As God creates things by seeing them in His own Logos, man brings truth to life in his mind by the marriage of the divine light, in the being of the object, with the divine light in his own reason. The meeting of these two lights in one mind is truth.

But there is a higher light still, not the light by which man "gives names" and forms concepts, with the aid of the active intelligence, but the dark light in which no names are given, in which God confronts man not through the medium of things, but in His own simplicity. The union of the simple light of God with the simple light of man's spirit, in love, is contemplation. The two simplicities are one. They form, as it were, an emptiness in which there is no addition but rather the taking away of names, of forms, of content, of subject matter, of identities. In this meeting there is not so much a fusion of identities as a disappearance of identities. The Bible speaks of this very simply: "In the breeze after noon God came to walk with Adam in paradise." It is after noon, in the declining light of created day. In the free emptiness of the breeze that blows from where it pleases and goes where no one can estimate, God and man are together, not speaking in words, or syllables or forms. And that was the meaning of creation and of Paradise. But there was more.

The Word of God Himself was the "firstborn of every creature." He "in Whom all things consist" was not only to walk with man in the breeze after noon, but would also become Man, and dwell with man as a brother.

The Lord would not only love His creation as a Father, but He would enter into His creation, emptying Himself, hiding Himself, as if He were not God but a creature. Why should He do this? Because He loved His creatures, and because He could not bear that His creatures should merely adore Him as distant, remote, transcendent and all powerful. This was not the glory that He sought, for if He were merely adored as great, His creatures would in their turn make themselves great and lord it over one another. For where there is a great God, then there are also god-like men, who make themselves kings and masters. And if God were merely a great artist who took pride in His creation, then men too would build cities and palaces and exploit other men for their own glory.

This is the meaning of the myth of Babel, and of the tower builders who would be "as Gods" with their hanging gardens, and with the heads of their enemies hanging in the gardens. For they would point to God and say: "He too is a great builder, and has destroyed all His enemies."

(God said: I do not laugh at my enemies, because I wish to make it impossible for anyone to be my enemy. Therefore I identify myself with my enemy's own secret self.)

So God became man. He took on the weakness and ordinariness of man, and He hid Himself, becoming an anonymous and unimportant man in a very unimportant place. And He refused at any time to Lord it over men, or to be a King, or to be a Leader, or to be a Reformer, or to be in any way Superior to His own creatures. He would be nothing else but their brother, and their counsellor, and their servant, and their friend. He was in no accepted human sense an important person, though since that time we have made Him The Most Important Person. That is another matter: for though it is quite true that He is the King and Lord of all, the conqueror of death, the judge of the living and of the dead, the Pantokrator, yet He is also still the Son of Man, the hidden one, unknown, unremarkable, vulnerable. He can be killed. And when the Son of Man was put to death, He rose again from the dead, and was again with us, for He said: "Kill me, it does not matter."

### Dataset content
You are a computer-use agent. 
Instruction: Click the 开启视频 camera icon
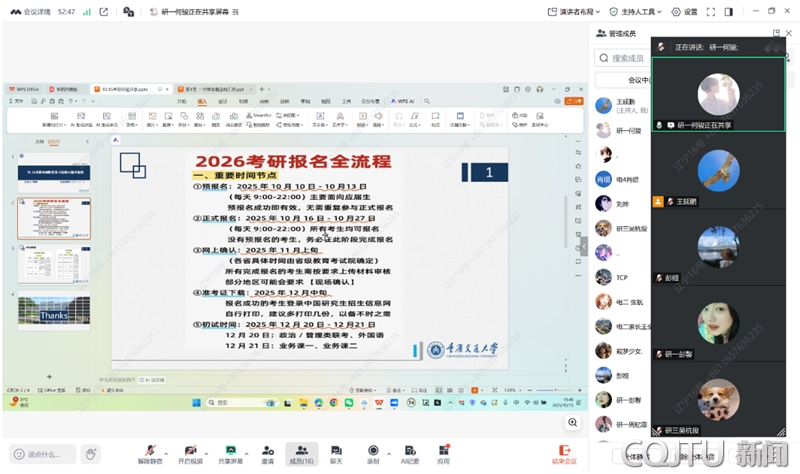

### Aim of the exercise
Continue the passage on contemplation and God becoming man, starting after its final sentence.

### Result
Having died, He dies no more in His own Person. But because He became man and united man's nature to Himself, and died for man, and rose as man from the dead, He brought it about that the sufferings of all men became His own sufferings; their weakness and defenselessness became His weakness and defenselessness; their insignificance became His. But at the same time His own power, immortality, glory and happiness were given to them and could become theirs. So if the God-Man is still great, it is rather for our sakes than for His own that He wishes to be great and strong. For to Him, strength and weakness, life and death are dualities with which He is not concerned, being above them in His transcendent unity. Yet He would raise us also above these dualities by making us one with Him. For though evil and death can touch the evanescent, outer self in which we dwell estranged from Him, in which we are alienated and exiled in unreality, it can never touch the real inner self in which we have been made one with Him. For in becoming man, God became not only Jesus Christ but also potentially every man and woman that ever existed. In Christ, God became not only "this" man, but also, in a broader and more mystical sense, yet no less truly, "every man."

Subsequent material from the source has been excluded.